INPUT:
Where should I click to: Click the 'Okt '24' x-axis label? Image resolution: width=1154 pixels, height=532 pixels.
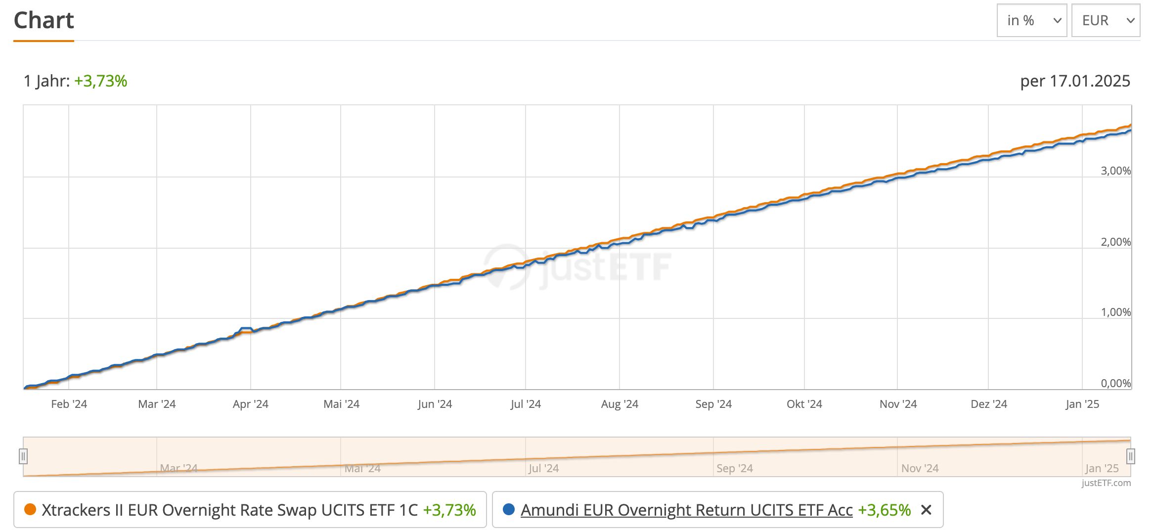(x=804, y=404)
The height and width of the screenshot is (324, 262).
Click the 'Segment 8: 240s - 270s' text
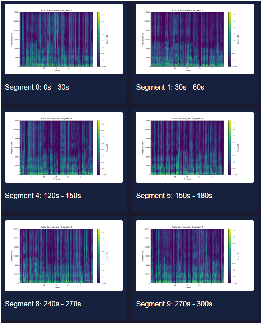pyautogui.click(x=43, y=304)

HOW TO COMPLETE THIS TASK:
Extract the full listing above verbatim; pictures are to be left out of the copy.

RESULT OF THIS TASK:
Where should I click to: Click the 'Okt '24' x-axis label? Image resolution: width=1154 pixels, height=532 pixels.
(x=804, y=404)
The height and width of the screenshot is (324, 262).
Click the 'Segment 8: 240s - 270s' text
pyautogui.click(x=43, y=304)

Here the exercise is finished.